In other words, you must either delete the directory/page/file from your server, or do one of the 2 things I’ve already discussed.
Once this has been done, go ahead and click the New Removal Request button. You’ll find that Google gives you options to choose from.
Choose “Remove page from search results and cache” , check the checkbox and submit your request. Your request will be added to a Pending list of requests, and approximately 24 hours later, if all goes well and all requirements have been satisfied, you’ll find that your requests will have been fulfilled and your directory/page/file will have been removed from Google’s index.
Some Stuff to Note
- Ensure that you do not have any blocked URLs in your XML sitemap.

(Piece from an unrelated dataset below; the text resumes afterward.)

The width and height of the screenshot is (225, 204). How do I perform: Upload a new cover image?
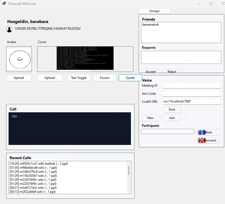click(50, 78)
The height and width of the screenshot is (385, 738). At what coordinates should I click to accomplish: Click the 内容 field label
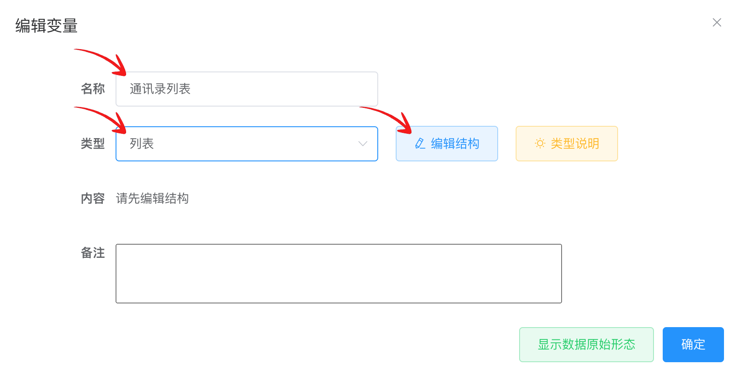tap(93, 199)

- Note, that robots.txt file does not work alone; you will still see your blocked URLs in your index but without your page title or Meta description.

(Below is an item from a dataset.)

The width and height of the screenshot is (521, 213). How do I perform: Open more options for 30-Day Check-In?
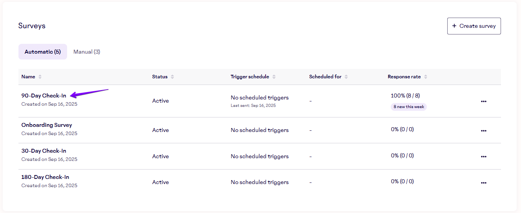(x=483, y=157)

- DO NOT add Google Analytics tracking scripts to pages you do not want Google to see.
In conclusion, by cleaning up your Google index, you should see an increase in the amount of indexed pages in Google, with an associated increase in SEO keywords and traffic in your analytics.
I'm quite impress with the information you have given. I've been checking on helpful sites like yours and those such as http://www.TrafficTips101.com to widen my knowledge in improving website traffic. Thanks a lot!
one thing, traffic building is something that takes time. Whether using SEO (search engine optimization), link building, blog carnivals social networking, or other methods your post about Improve Your Website Traffic by Cleaning Up Your Google Index ,A great post and quite informative. You write very well and keep it “simple”, easy, yet direct. Keep up the great work.
Thanks Phil and Mark for your suggested solution. I did the 301 redirect method to get rid of the indexed pages.
If those pages have PR, i will have different approach as i will create same contents and same date posts with help of mysql, still 301 is best
Some non-existing pages still have PageRank on them and are keep getting 404 errors traffic. So what I need to do now is just reformat my XML sitemap for Google and let the non-existing URLs to be expired (from Google's index database) automatically?Correct me if I'm wrong.
I wouldn't recommended blocking your entire site within Webmaster Tools.If you can 301 redirect the pages that are sending you traffic to the new corresponding page, that will help keep the value of those pages. If the pages no longer exist Google will start to drop them from their index automatically. I would also recommend recreating your XML sitemap and submitting it to Webmaster Tools with the proper URLs.
If I select to remove my entire site from Google Webmaster Tools, will Google re-index or reset the index status of my blog?I have too many URLs that needed to be removed because I've lost my WordPress database earlier and Google is still sending me a lot of traffic to those non-exist URLs. I'm receiving too much 404 error reports each day.What would be your suggestion?
Great. I think this is the best solution for 'not found' links. Thanks a lot. However, how much time it takes to process a request , do you have any idea?Regardshttp://ranacseruet.blogspot.com/2009/12/how-to-.....
Hi, even thought about another thing in your article and came back to re-read it! Told you it was useful!
Thanks for your comment. I'm glad that you enjoyed the post and that it was of some use to you :)Saudiqua
A good round up and some really good notes on areas so often overlooked. Much appreciated and now implemented. Thanks Saudiqua.